Ada yang bertanya, apa itu cinta? Agak sulit menjawabnya. Karena cinta katanya tidak bisa dikatakan tapi bisa dirasakan. Ada lagi yang bilang cinta itu segalanya. Maka tanpa cinta, matilah dia …
Jadi begini, mungkin tidak usah
berlebihan tentang cinta. Karena cinta itu hanya “tools” untuk menjadikan hidup
lebih baik. Maka bila akhirnya karena cinta jadi tidak lebih baik, bahkan jadi
nestapa karena cinta, segera tinggalkan cinta itu. Cinta itu terbukti omong
kosong bila dijalani dengan idealisme. Pasti frustrasi bila cinta diekspektasi
terlalu tinggi. Cinta itu biasa dan waras, tapi mengagumi cinta itu tergolong
“tidak waras “.
Carl Rogers, psikolog AS menyebut
cinta itu bukan sekadar keterikatan emosional atau romantis, melainkan hubungan
mendalam antara dua individu yang sadar dan otentik. Jadi, cinta harus sadar
bukan “kurang sadar” alias “mabuk cibta’. Karenanya, cinta itu butuh
orisinalitas bukan rekayasa atau paksaan. Cinta harus seperti yang dirasa diri
sendiri, bukan topeng sosial atau atas ego semata.
Rogers mengingatkan siapapun yang
bercinta untuk tidak memaksa seseorang agar berubah. Tidak perlu menjadi cocok
karena sesuai harapan pasangannya. Justru, cinta itu menerima dan menghargai
perbedaan sebagai sesuatu yang memperkaya hubungan. Ini selaras dengan konsep
Rogers tentang unconditional positive regard — penerimaan tanpa syarat
terhadap orang lain.
Cinta itu harus menghormati keunikan
masing-masing dan saling membantu untuk berkembang menjadi lebih baik. Jadi,
tidak ada tuntutan atau paksaan dalam cinta. Cinta mengalir dan kian dewasa
karena kesadaran akan kekurangan dan kelebihan pasangannya. Maka lucu, bila ada
yang bercinta. Tapi tidak boleh ini tidak boleh itu. Terlalu banyak aturan, itu
bukan cinta tapi penjara.
Rogers percaya, melalui terapi
klinis”, cinta itu jafi tempat yang subur bagi pertumbuhan pribadi. Ketika dua
orang saling mencintai dalam pengertian yang sehat, masing-masing menjadi
cermin dan pendukung bagi perjalanan jiwa raga satu sama lainnya yang mencerdaskan.

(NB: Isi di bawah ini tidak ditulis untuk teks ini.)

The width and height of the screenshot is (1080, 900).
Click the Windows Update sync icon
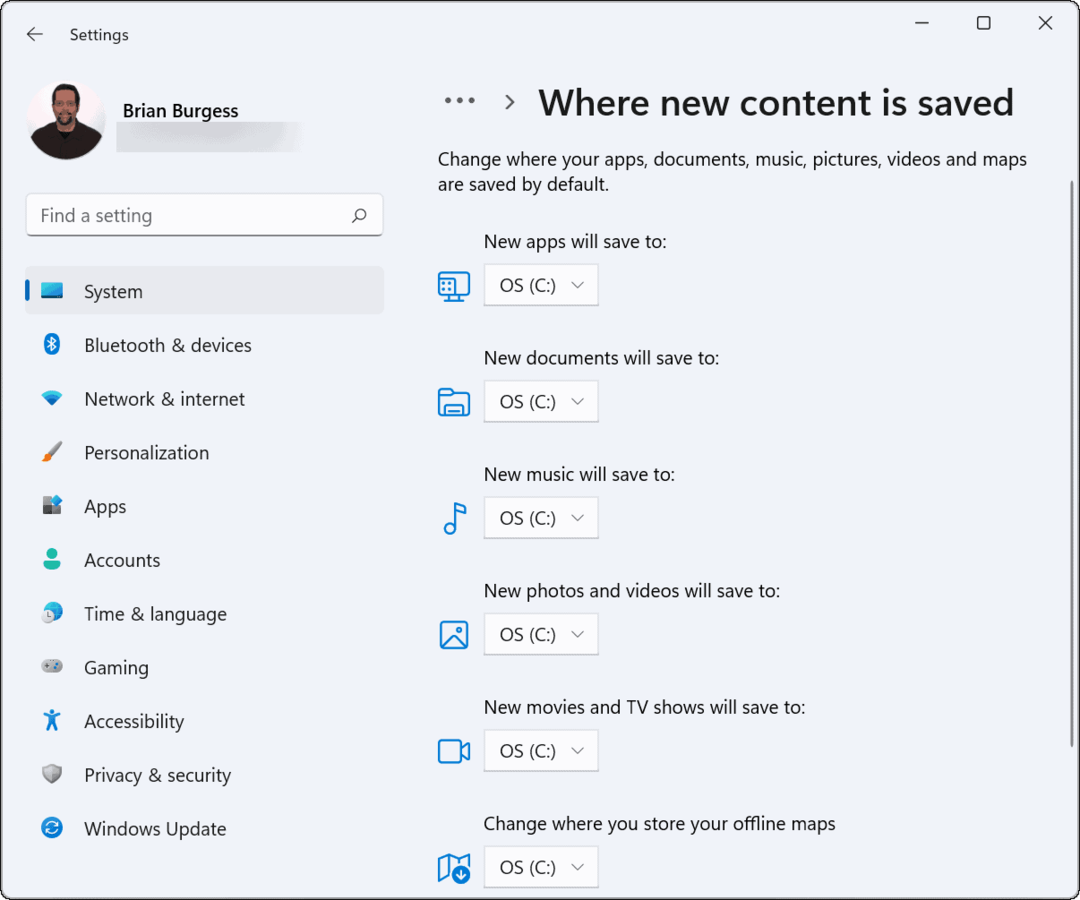52,828
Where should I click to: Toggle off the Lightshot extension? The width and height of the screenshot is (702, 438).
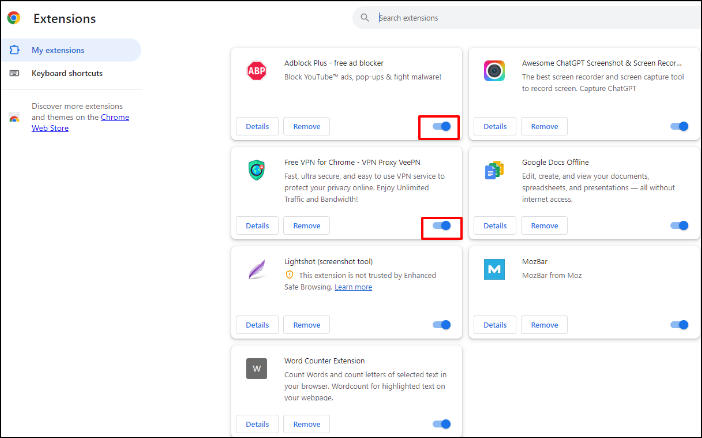(441, 325)
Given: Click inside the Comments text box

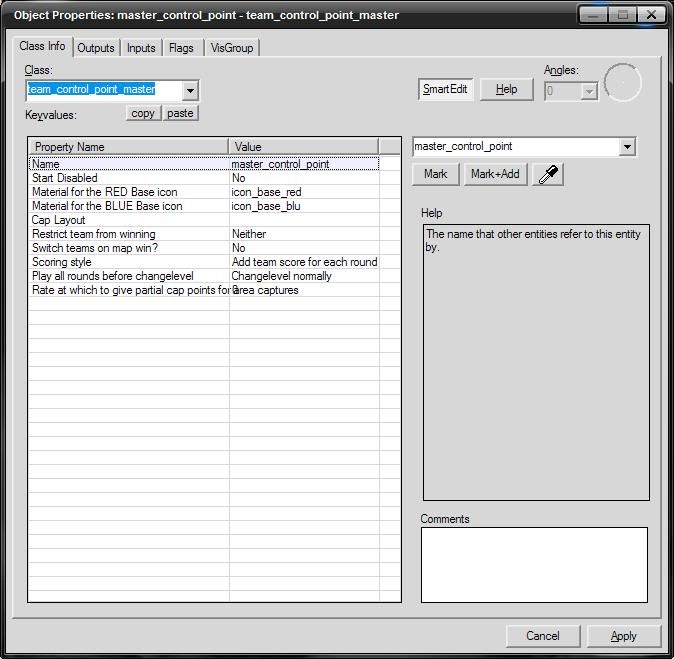Looking at the screenshot, I should point(533,565).
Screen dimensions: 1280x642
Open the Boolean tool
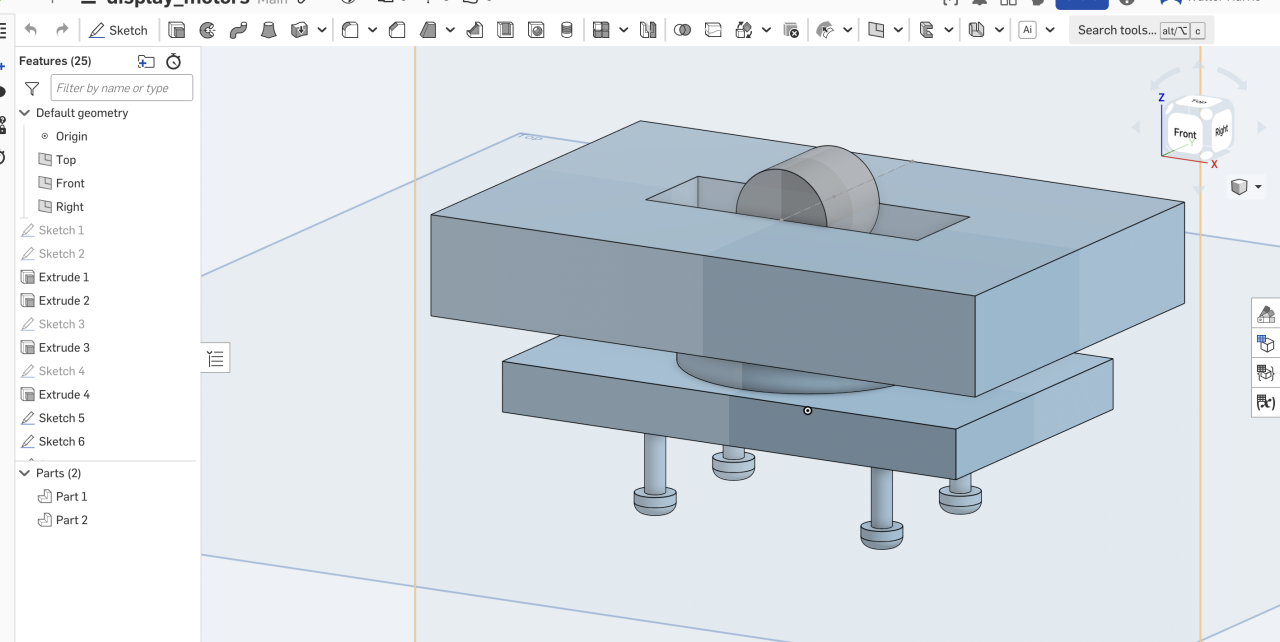tap(682, 30)
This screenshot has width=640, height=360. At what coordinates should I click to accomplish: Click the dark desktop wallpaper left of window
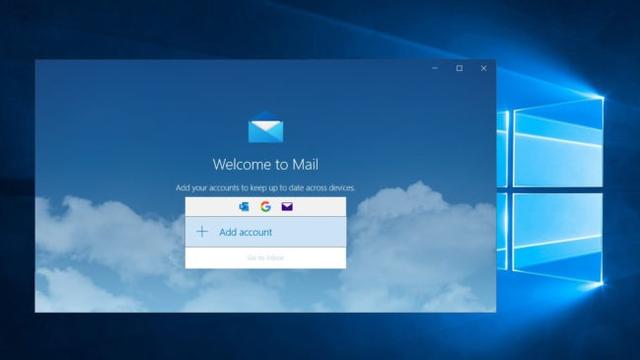pyautogui.click(x=17, y=184)
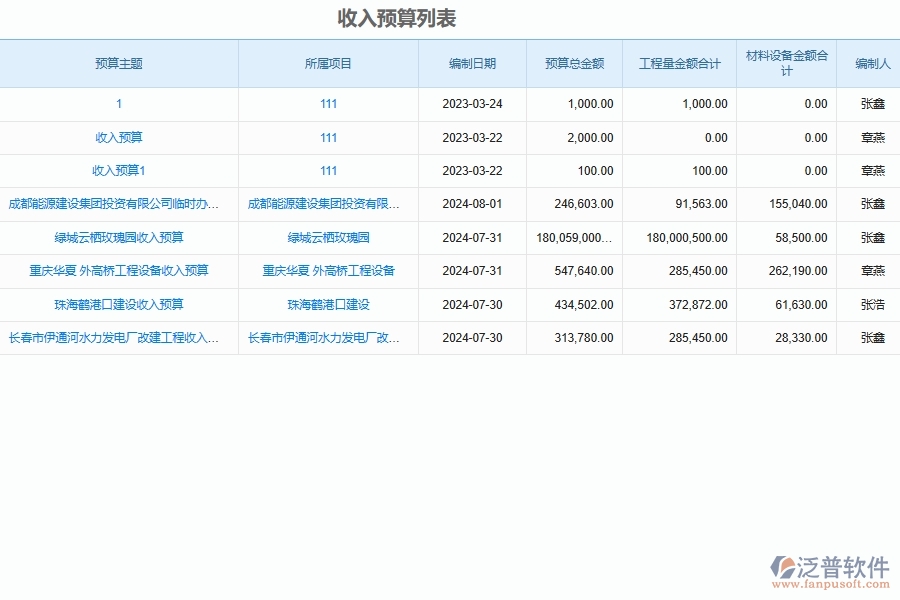Viewport: 900px width, 600px height.
Task: Open the budget subject link "1"
Action: (x=120, y=104)
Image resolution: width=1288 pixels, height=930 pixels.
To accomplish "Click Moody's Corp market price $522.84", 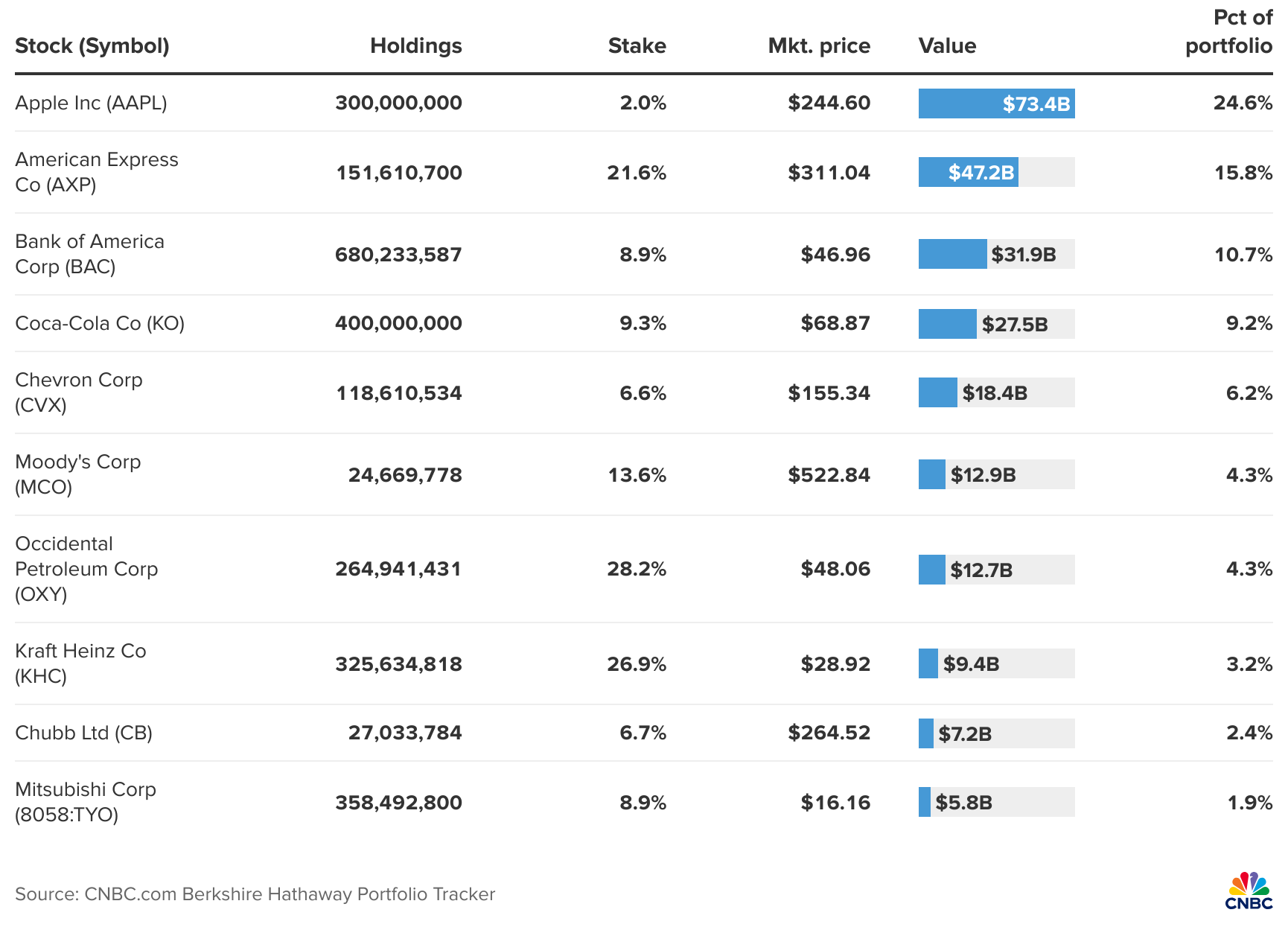I will 829,475.
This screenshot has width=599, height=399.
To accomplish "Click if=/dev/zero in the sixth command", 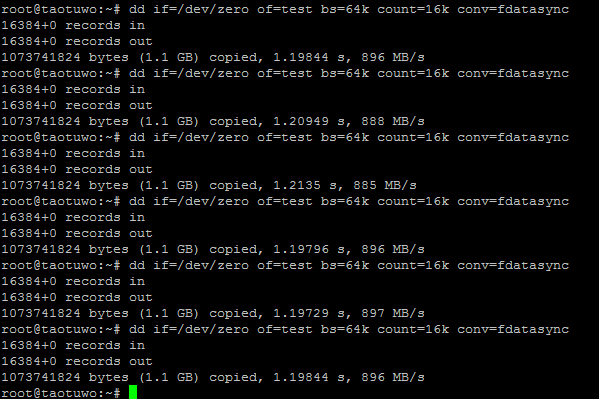I will (x=201, y=329).
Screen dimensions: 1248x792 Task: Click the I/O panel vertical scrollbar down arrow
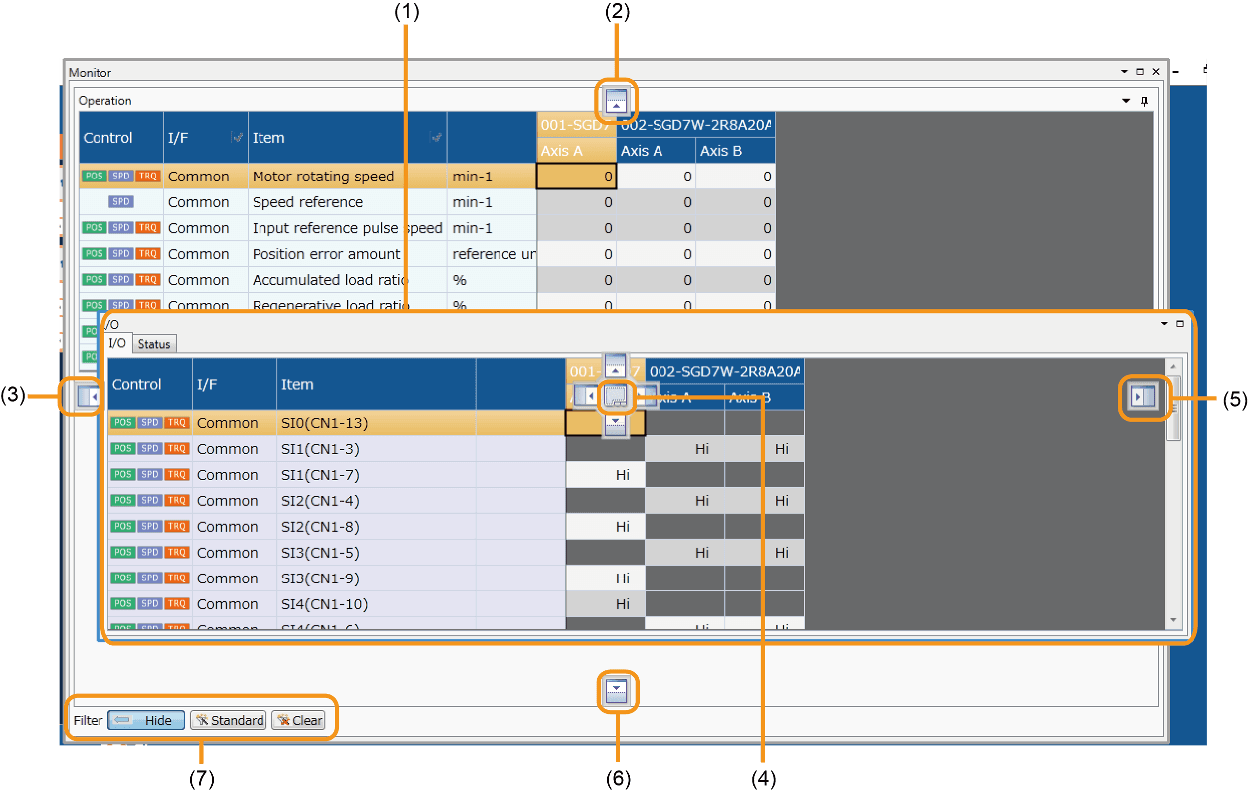tap(1174, 620)
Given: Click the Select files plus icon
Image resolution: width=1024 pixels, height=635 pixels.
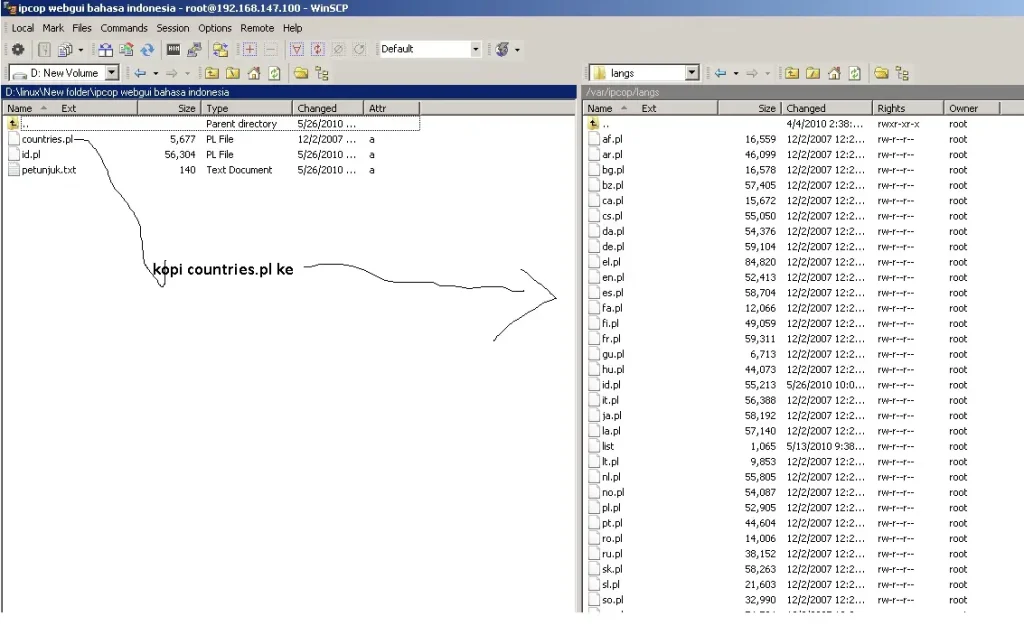Looking at the screenshot, I should coord(249,49).
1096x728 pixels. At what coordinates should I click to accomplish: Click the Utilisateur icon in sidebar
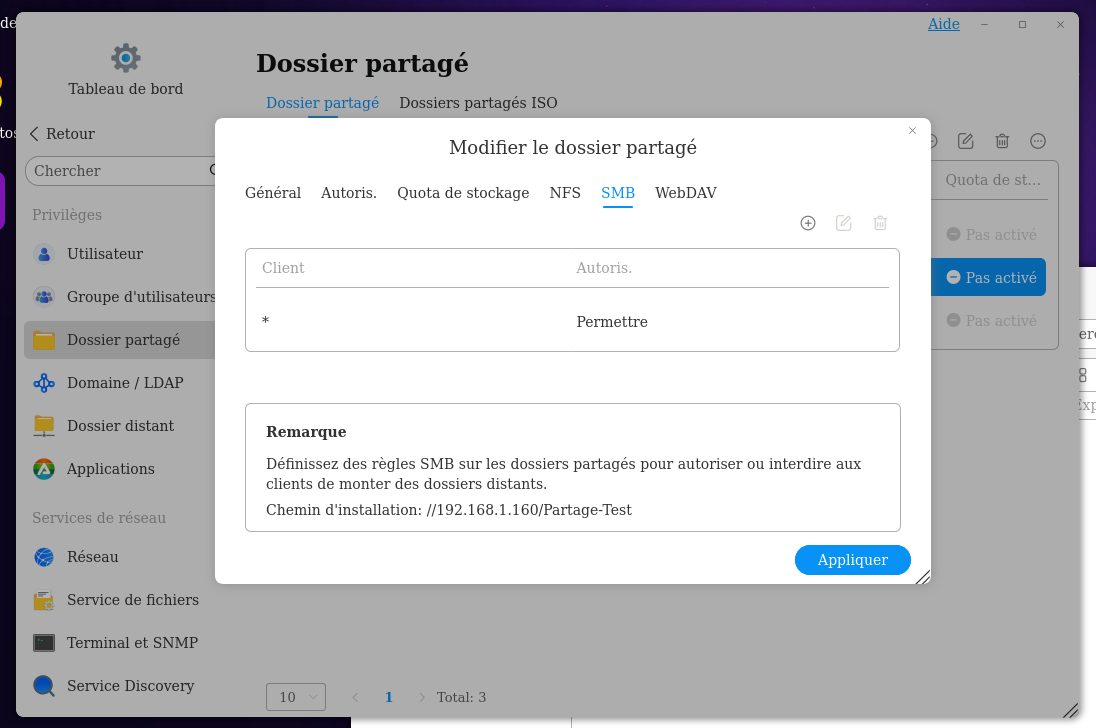pos(44,254)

Karena cinta bukan tentang mengekang, melainkan mendorong untuk menjadi versi
terbaik dari diri masing-masing. Cinta yang apa adanya, jauh dari ekspektasi
ideal dan utopia masing-masing.
Sepanjang pengalaman saya 29 tahun
bercinta dengan istri, ternyata cinta tidak cukup hanya dengan hati dan
perasaan. Tapi harus dikendalikan oleh akal sehat. Maka cinta adalah permainan
akal, bukan main perasaan. Cerdas dlama bercinta, namanya.
Cinta yang cerdas itu seperti “minum
es teh manis” berdua sambil disedot. Tapi cinta berubah jadi bodoh bila “minum
es teh manis” berdua tapi ditiup. Begitulah cinta, salam literasi!